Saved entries
★ ★ ★ ★

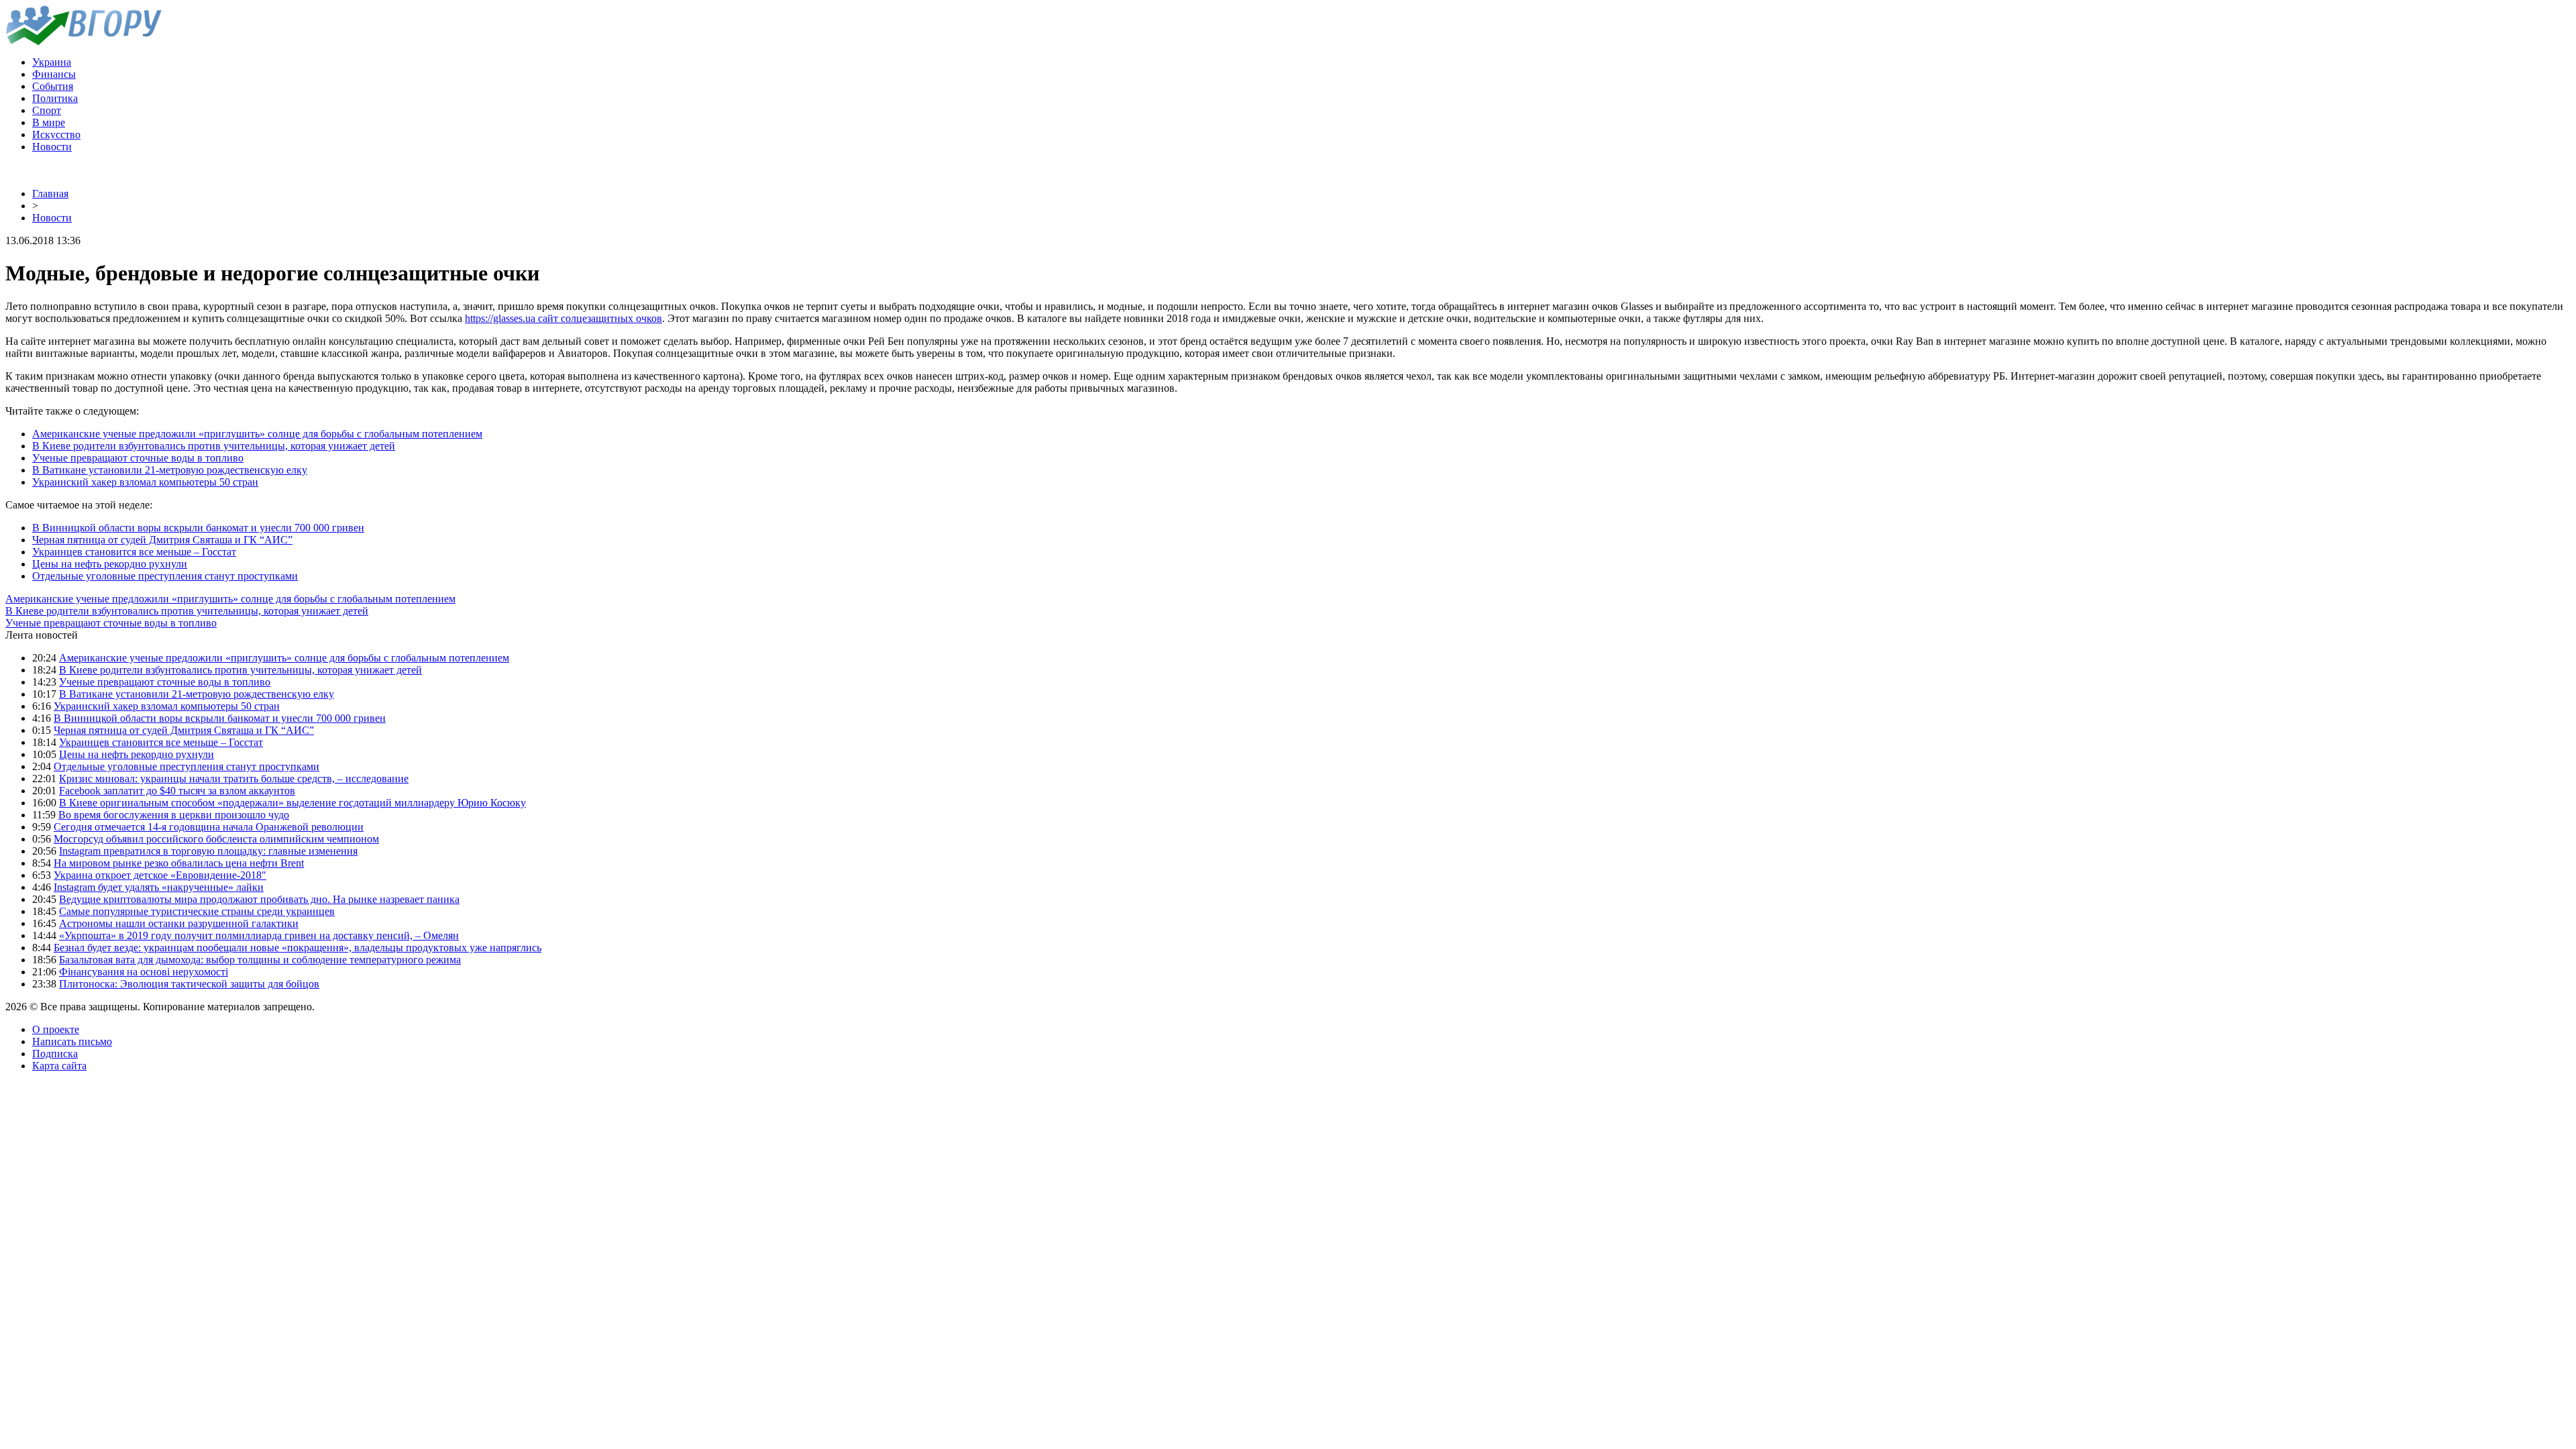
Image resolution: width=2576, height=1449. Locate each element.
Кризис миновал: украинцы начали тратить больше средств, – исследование (234, 778)
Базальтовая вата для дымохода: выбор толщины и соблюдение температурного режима (260, 959)
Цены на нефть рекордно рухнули (109, 564)
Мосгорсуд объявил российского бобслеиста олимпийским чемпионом (216, 839)
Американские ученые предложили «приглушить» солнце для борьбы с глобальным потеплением (257, 433)
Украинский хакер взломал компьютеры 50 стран (145, 482)
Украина (51, 62)
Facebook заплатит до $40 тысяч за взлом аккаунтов (177, 790)
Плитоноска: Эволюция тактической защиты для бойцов (189, 983)
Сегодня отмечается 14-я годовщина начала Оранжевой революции (209, 827)
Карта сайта (59, 1065)
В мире (48, 122)
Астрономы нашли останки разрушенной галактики (179, 923)
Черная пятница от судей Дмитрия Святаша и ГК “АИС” (162, 539)
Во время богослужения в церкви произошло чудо (173, 814)
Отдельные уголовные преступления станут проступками (165, 576)
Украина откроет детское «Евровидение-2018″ (160, 875)
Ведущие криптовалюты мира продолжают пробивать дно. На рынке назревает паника (259, 899)
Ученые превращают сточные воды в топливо (138, 458)
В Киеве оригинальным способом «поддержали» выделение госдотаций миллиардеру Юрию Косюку (292, 802)
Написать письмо (72, 1041)
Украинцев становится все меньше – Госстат (134, 551)
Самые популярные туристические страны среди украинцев (197, 911)
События (52, 86)
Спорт (46, 110)
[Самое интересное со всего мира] (83, 42)
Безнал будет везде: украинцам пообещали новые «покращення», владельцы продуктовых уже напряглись (297, 947)
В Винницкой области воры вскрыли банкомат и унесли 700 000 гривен (198, 527)
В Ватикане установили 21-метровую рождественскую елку (169, 470)
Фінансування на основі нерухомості (143, 971)
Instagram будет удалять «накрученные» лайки (159, 887)
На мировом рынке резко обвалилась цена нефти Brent (179, 863)
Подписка (55, 1053)
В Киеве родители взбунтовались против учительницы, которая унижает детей (213, 445)
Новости (52, 146)
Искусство (56, 134)
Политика (55, 98)
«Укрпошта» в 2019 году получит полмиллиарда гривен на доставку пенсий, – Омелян (259, 935)
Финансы (54, 74)
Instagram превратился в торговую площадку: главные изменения (208, 851)
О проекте (55, 1029)
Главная (50, 193)
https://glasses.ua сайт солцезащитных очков (563, 318)
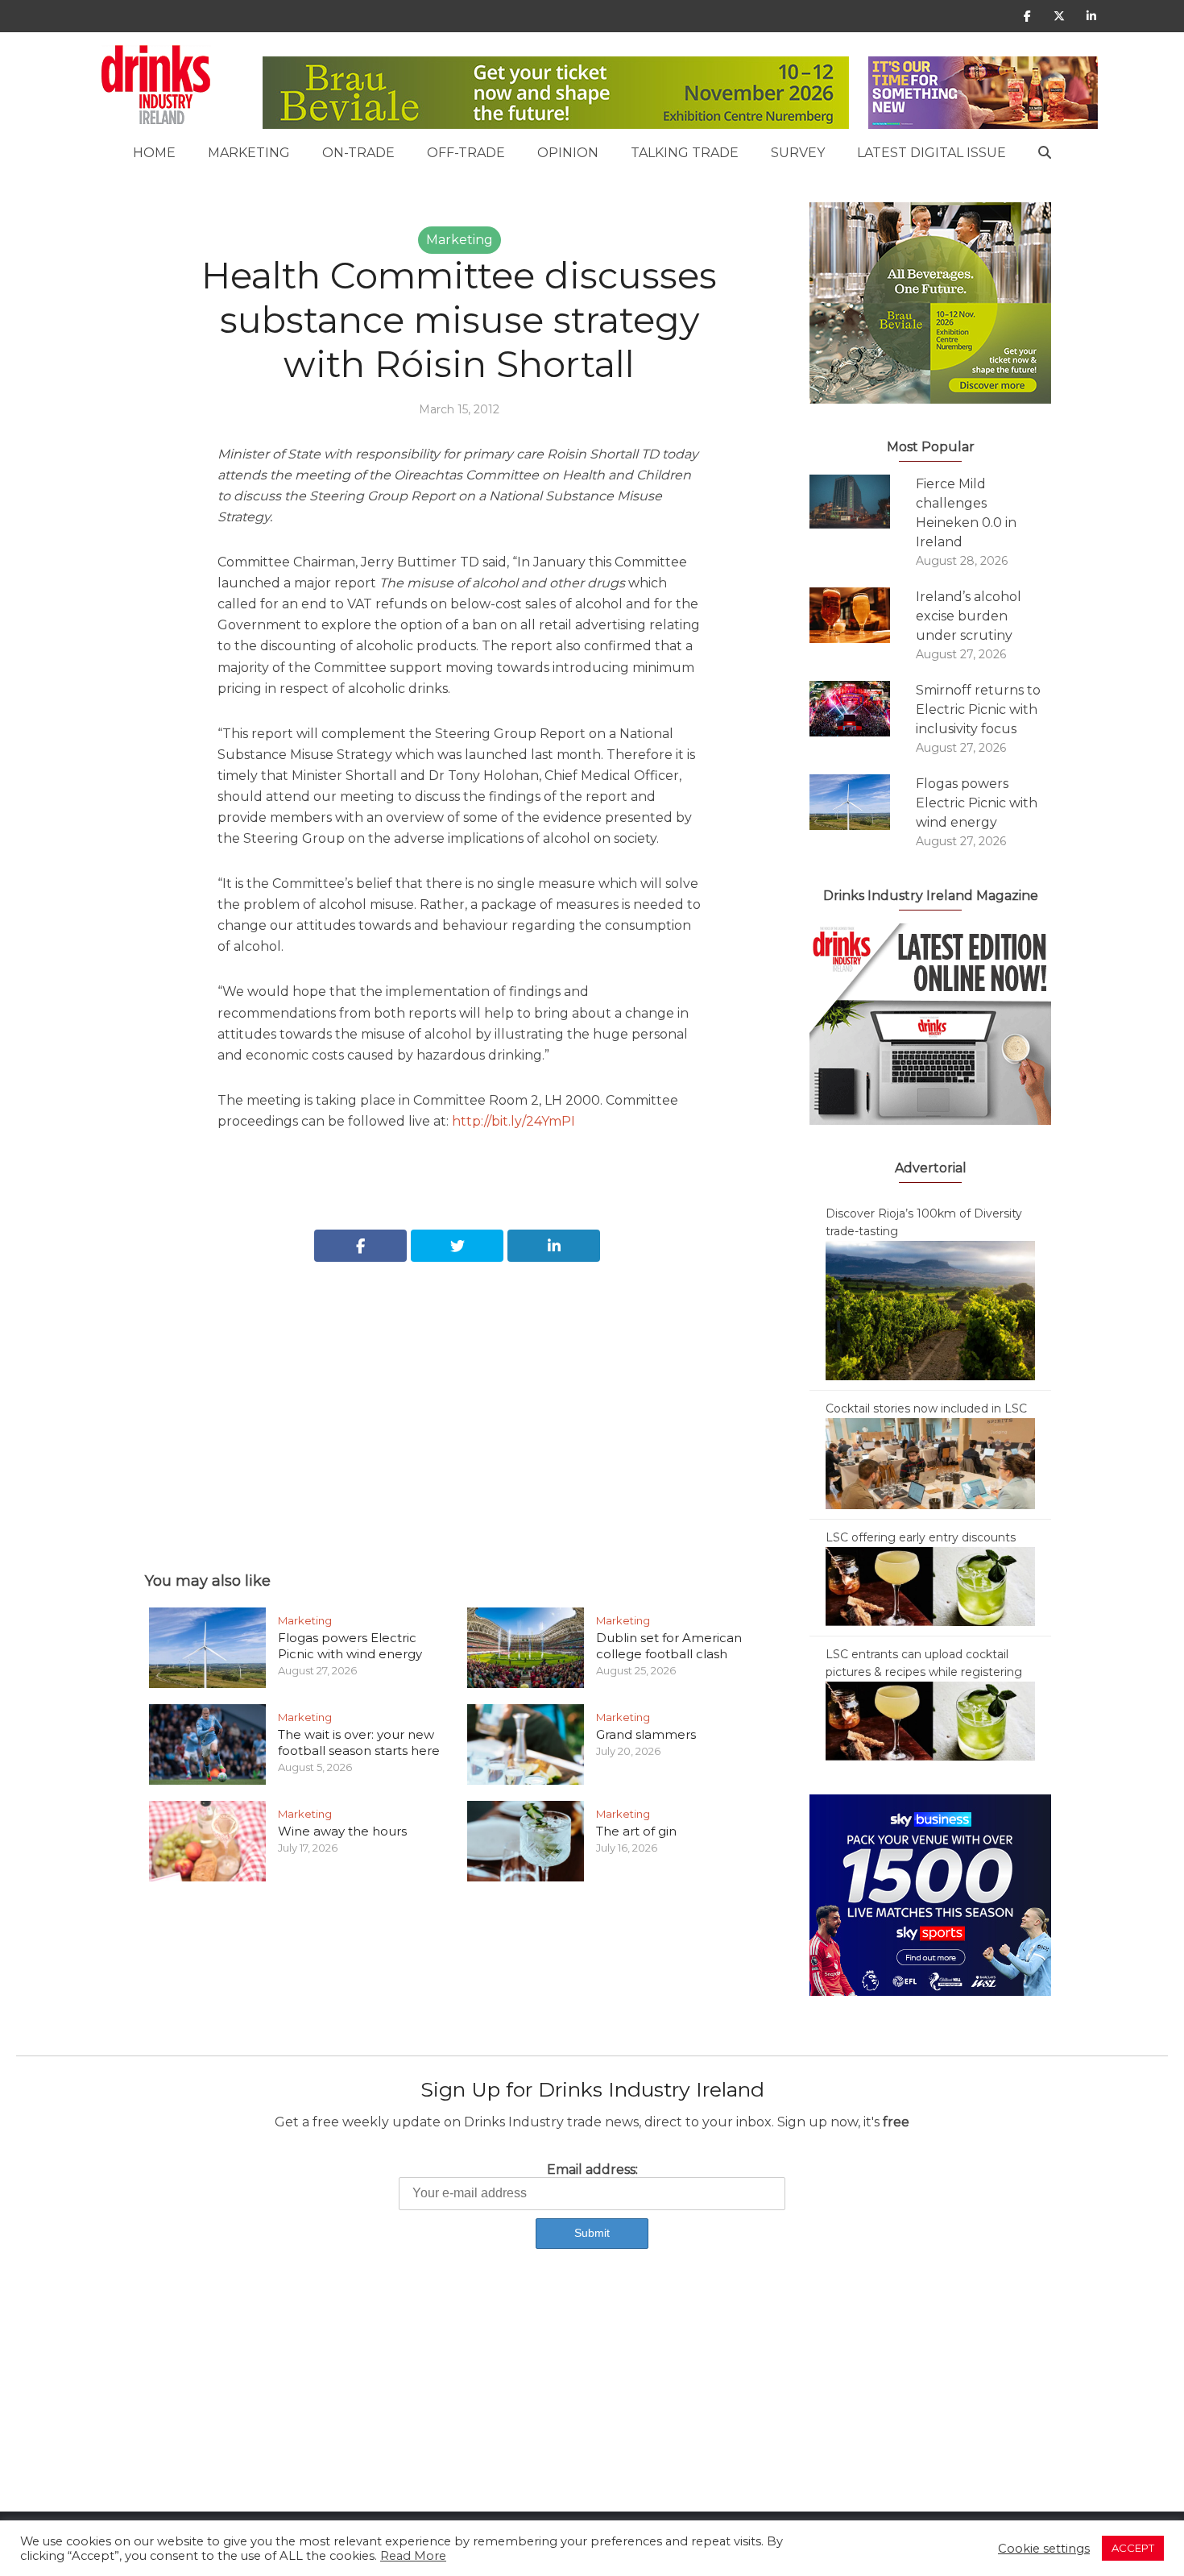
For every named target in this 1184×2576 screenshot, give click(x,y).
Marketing (249, 152)
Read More (413, 2556)
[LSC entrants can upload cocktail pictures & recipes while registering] (930, 1720)
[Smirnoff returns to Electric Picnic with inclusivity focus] (862, 708)
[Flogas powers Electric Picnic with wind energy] (862, 802)
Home (154, 152)
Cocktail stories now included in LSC (926, 1408)
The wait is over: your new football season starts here (359, 1742)
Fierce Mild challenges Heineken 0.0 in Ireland (966, 513)
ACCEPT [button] (1133, 2547)
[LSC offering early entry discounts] (930, 1585)
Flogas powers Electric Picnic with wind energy (350, 1645)
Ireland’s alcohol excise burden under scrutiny (968, 616)
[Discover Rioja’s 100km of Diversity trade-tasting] (930, 1309)
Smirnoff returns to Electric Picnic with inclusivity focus (978, 709)
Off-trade (466, 152)
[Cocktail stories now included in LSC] (930, 1462)
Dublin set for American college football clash (669, 1645)
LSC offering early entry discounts (921, 1537)
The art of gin (636, 1831)
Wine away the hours (342, 1831)
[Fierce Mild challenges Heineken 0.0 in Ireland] (862, 502)
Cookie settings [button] (1044, 2548)
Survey (798, 152)
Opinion (567, 152)
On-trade (358, 152)
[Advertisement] (459, 1399)
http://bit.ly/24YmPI (513, 1121)
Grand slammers (646, 1734)
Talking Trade (685, 152)
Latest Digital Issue (931, 152)
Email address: (592, 2169)
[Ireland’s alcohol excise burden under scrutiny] (862, 615)
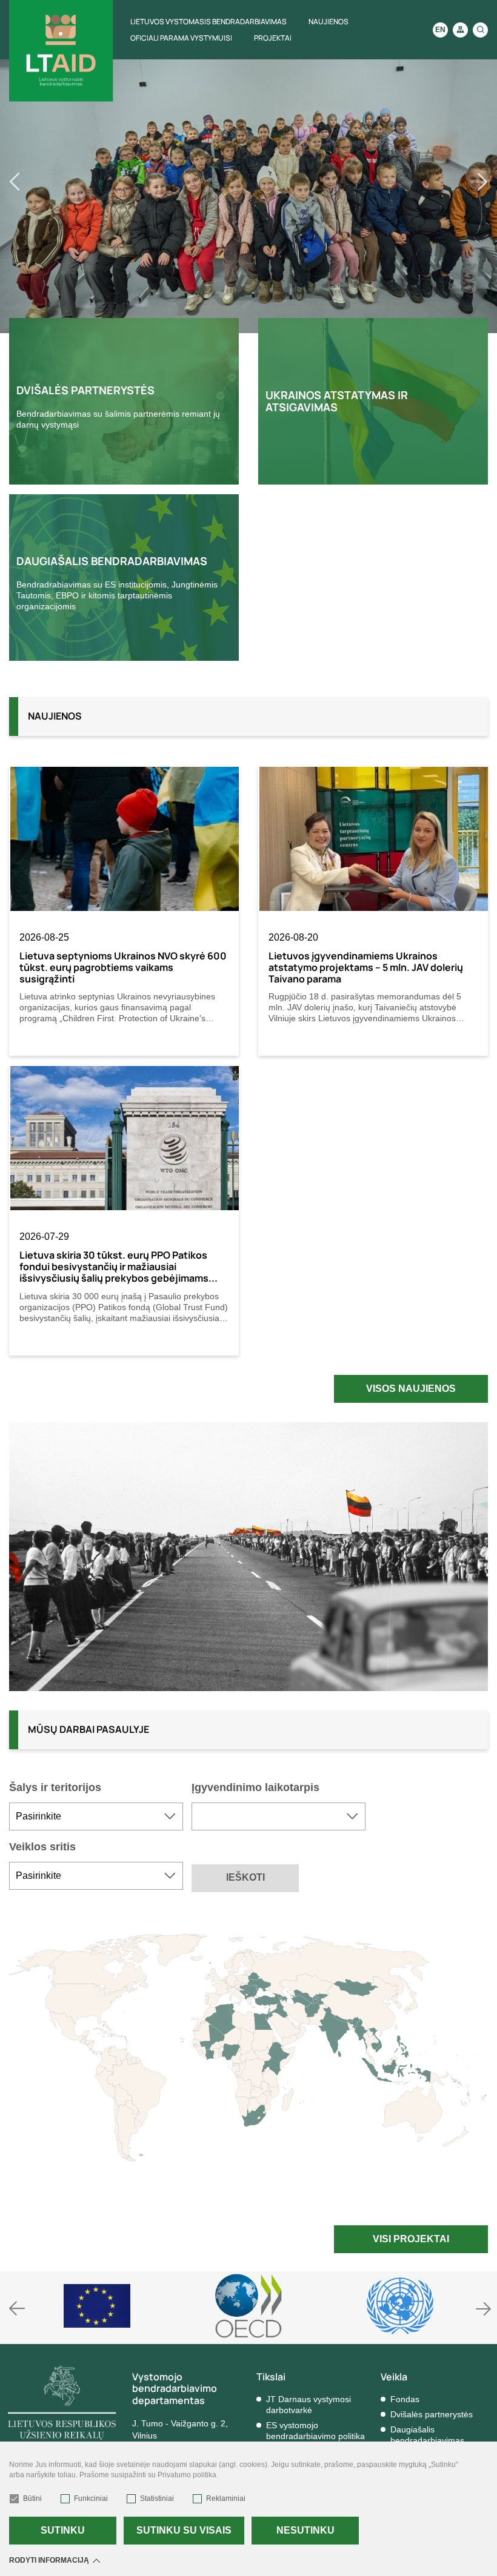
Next (459, 181)
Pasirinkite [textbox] (38, 1816)
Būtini (32, 2498)
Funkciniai (91, 2498)
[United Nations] (400, 2305)
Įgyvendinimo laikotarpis (255, 1787)
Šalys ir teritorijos (55, 1787)
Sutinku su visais (184, 2530)
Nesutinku (305, 2530)
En (440, 29)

★ ★ ★ ★

### Work instructions
Show all lines above containing "under".

### Task output
Ireland’s alcohol excise burden under scrutiny (968, 616)
[Ireland’s alcohol excise burden under scrutiny] (862, 615)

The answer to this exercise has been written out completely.